Global Cultures

Father Dave Smith

June 2016

Founder, Boxing for Disadvantaged Youth

He’s been fighting the good fight for over two decades - using boxing and martial arts to steer youth away from a life of drugs and crime. In a continued effort to celebrate the people and the communities of New South Wales, ANZ has commissioned Archibald Finalist Luke Cornish aka E.L.K. to pay tribute to ‘Fighting’ Father Dave Smith with a mural in Sydney’s CBD. This is part of a series of portraits that will appear across Sydney in the run up to this year’s Archibald Prize, of which ANZ is principal sponsor. 

Father Dave Smith

A professional boxer and black belt as well as a Parish Priest, ‘Fighting’ Father Dave Smith uses boxing to help troubled youth in Sydney.  Over the past 25 years Father Dave has worked tirelessly with at-risk young people, using boxing to save people from a life of heroin addiction and crime.

In his teenage years, he found himself drawn towards the punk movement and would wander the streets with a knife. Father Dave says “none of the kids I work with were as bad as me, I was a nasty bastard, I really was.” It was around this time that Father Dave says he had a religious experience following a conversation with his father about the nature of right and wrong. He would eventually follow in his father's footsteps and study to become an Anglican Priest. He was ordained in 1989.

“9 out of 10 kids we were dealing with had heroin issues. It was like a bloody war zone.”

In 1991, Father Dave opened the church hall in Dulwich Hill as a place for where at risk youth could get fitness and martial arts training. This evolved to the Holy Trinity Youth Centre and Fight Club which officially opened in 1994. Father Dave says “When I opened the Youth Centre, 9 out of 10 kids we were dealing with had heroin issues. I lost a lot of kids, it was like a bloody war zone, it really was.”

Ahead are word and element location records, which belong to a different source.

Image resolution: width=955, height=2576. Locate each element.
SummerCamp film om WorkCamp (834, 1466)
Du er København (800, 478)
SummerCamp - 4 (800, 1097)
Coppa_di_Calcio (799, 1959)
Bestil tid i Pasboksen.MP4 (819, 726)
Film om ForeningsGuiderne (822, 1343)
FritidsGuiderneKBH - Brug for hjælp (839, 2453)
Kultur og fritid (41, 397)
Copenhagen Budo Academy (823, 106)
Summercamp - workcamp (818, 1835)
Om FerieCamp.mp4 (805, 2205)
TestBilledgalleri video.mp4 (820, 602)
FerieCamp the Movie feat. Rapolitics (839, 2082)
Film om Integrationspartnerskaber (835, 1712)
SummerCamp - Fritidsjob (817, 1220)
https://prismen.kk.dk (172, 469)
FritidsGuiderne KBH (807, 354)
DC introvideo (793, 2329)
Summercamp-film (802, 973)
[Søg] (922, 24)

Since then Father Dave has worked predominantly with young people suffering substance abuse issues. He cites boxing as an amazing tool that can not only break the cycle of behavior, but also pull people away from negative influences and peer groups.

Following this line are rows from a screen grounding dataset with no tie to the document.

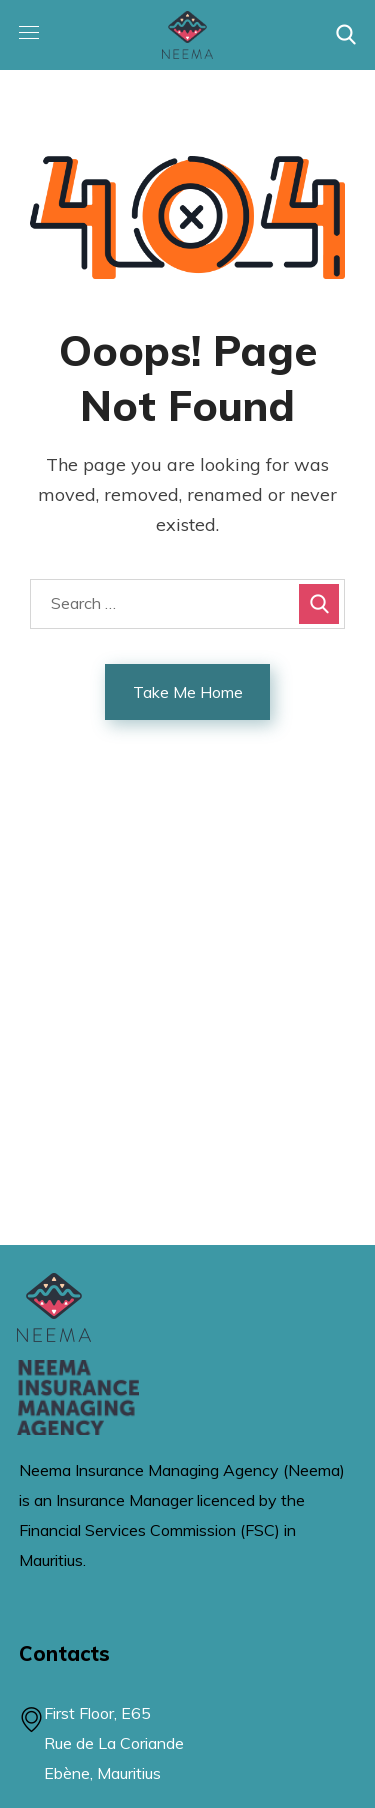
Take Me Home (188, 692)
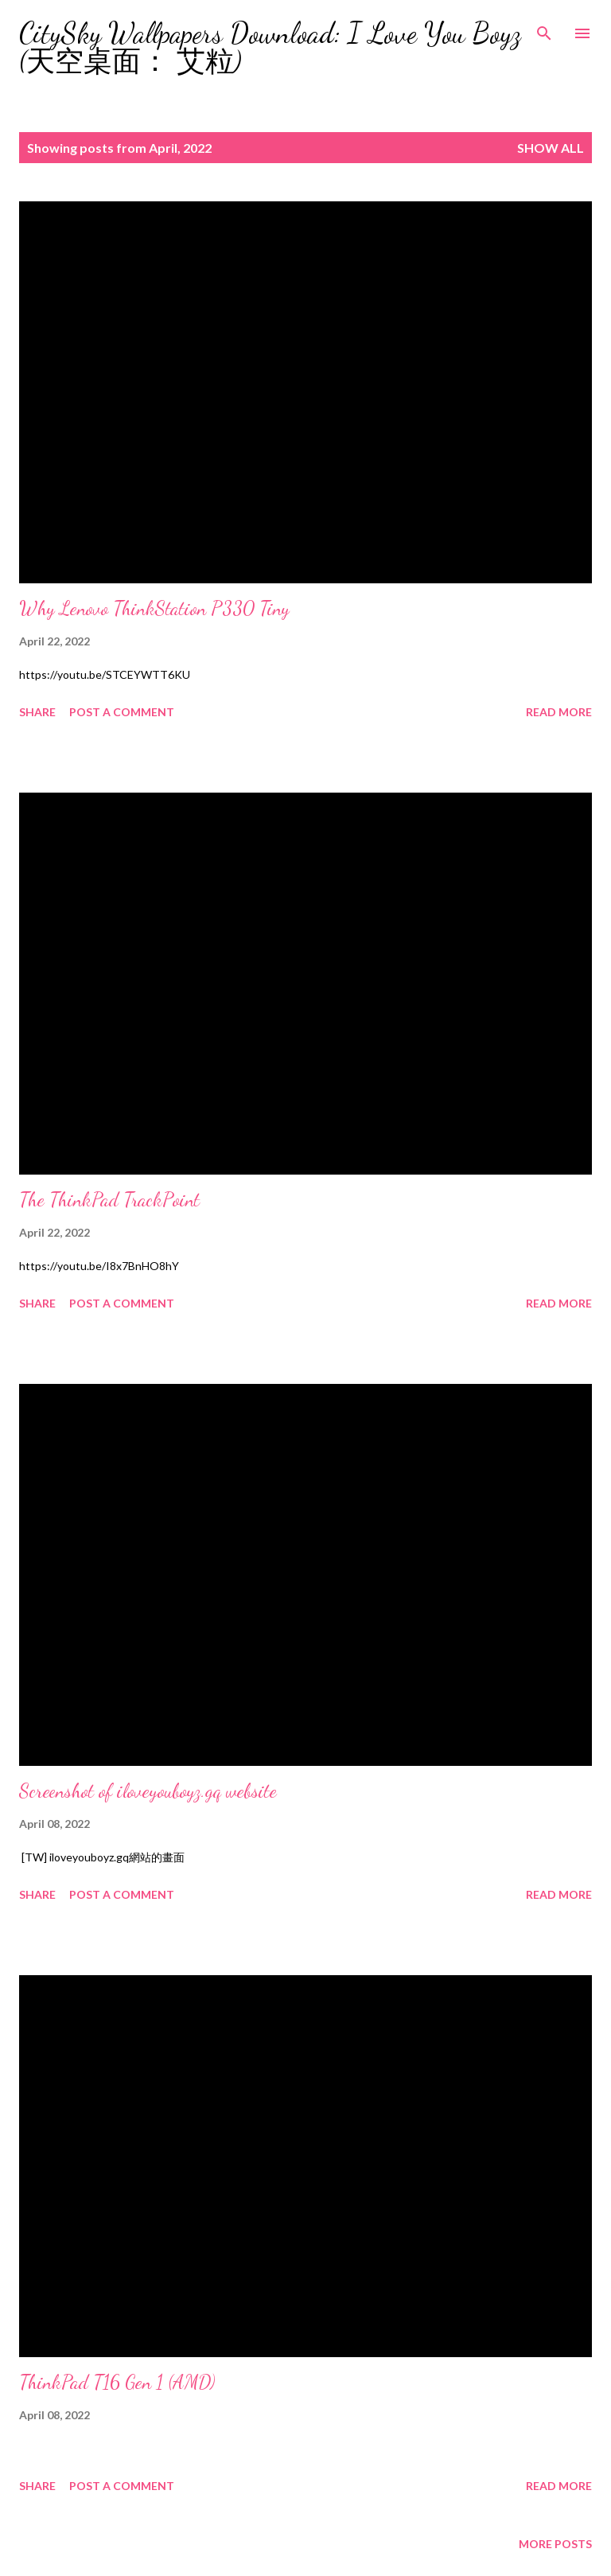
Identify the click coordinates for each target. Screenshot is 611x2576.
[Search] (544, 28)
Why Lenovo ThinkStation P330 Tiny (154, 608)
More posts (555, 2544)
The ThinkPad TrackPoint (109, 1199)
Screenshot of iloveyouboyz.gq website (148, 1790)
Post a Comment (121, 712)
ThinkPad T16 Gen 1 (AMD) (117, 2382)
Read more (559, 712)
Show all (550, 147)
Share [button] (37, 712)
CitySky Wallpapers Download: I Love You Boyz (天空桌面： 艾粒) (270, 47)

Father Dave holds the world record for the longest continuous boxing match, an astonishing 120 rounds. He was the Marrickville Citizen of the Year in 1997 and 2009, and was nominated for Australian of the Year in 2005 and 2009. He continues to serve as Parish Priest of the Holy Trinity church in Dulwich Hill.

 

Luke Cornish (aka E.L.K.)

Luke is a Sydney-based artist who creates unique, powerful images from handmade stencils. His rise within the contemporary art world has been meteoric, becoming the first artist to be nominated for the Archibald Prize with a portrait created entirely out of stencils.

“I knew straight away that Father Dave is the person I wanted to paint for this project” says Luke. “We don’t have male role models anymore, with the breakdown of the family unit. Many kids don’t have anyone to look up to. I certainly didn’t have any role models growing up. Not positive ones anyway.”

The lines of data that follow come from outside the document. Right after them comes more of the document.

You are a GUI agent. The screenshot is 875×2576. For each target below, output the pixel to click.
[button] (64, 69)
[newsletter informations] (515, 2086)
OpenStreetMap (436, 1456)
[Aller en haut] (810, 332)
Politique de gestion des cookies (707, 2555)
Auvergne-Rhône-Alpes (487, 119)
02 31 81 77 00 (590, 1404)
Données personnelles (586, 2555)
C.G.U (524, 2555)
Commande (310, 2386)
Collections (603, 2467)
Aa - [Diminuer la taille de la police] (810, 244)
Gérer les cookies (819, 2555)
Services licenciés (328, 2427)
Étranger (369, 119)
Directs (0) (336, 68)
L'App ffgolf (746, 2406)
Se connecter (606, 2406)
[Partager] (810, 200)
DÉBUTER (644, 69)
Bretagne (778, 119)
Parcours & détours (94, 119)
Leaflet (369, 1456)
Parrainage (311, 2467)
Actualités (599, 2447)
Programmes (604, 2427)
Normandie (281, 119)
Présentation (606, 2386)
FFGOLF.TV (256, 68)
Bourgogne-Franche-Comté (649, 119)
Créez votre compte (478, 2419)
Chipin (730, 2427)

“I’m not interested in painting pretty pictures. I want to make people feel.”

According to Luke, “street art is a gift to the people- something to brighten up their day. A world without art would be boring. It can bring joy, hope and inspiration into people’s lives, and it has the power to bring a lot of issues to the forefront.”

He’s enjoyed being part of this ANZ initiative, saying “I want to be an advocate for people who are genuinely doing good in society and the community. People not just talking about making a difference but making a difference.”

#InspiringLocals: Father Dave Timelapse

Watch E.L.K transform a plain wall in Martin Place into a stunning depiction of the inspiring ‘Fighting’ Father Dave.

The Process

Some of Luke's stencils contain over 80 layers. The subject of his Archibald entry, the infamous ex-priest Father Bob Maguire, contains more than 30 and was influenced by Cornish's association of him with his own grandfather. Atheist, religious iconography can be seen frequently in his work.

Working with so many layers is an intensive process, but it gives him a huge sense of pride in his work. “There’s a lot of integrity and honesty in it. I could press a button and machine cut, or I could pay someone else to do it. But that’s not art. That’s just decoration.”

Luke searches for the same two qualities in his work and in his subjects. “What makes a good portrait is honesty and integrity. I’m not interested in painting pretty pictures. I want to make people feel.”

It seems he’s found what he’s looking for in Father Dave. “Art comes from sacrifice. I think that’s what Dave is doing here. He’s sacrificing his time to improve the lives of other people, to benefit society and the community at large.”

“We need more people like Father Dave,” says Luke.

ANZ in the community

Through its Seeds of Renewal community grant program, ANZ supports local community groups that improve the lives of youth at risk. This includes initiatives that help disengaged or disadvantaged youth from communities across New South Wales.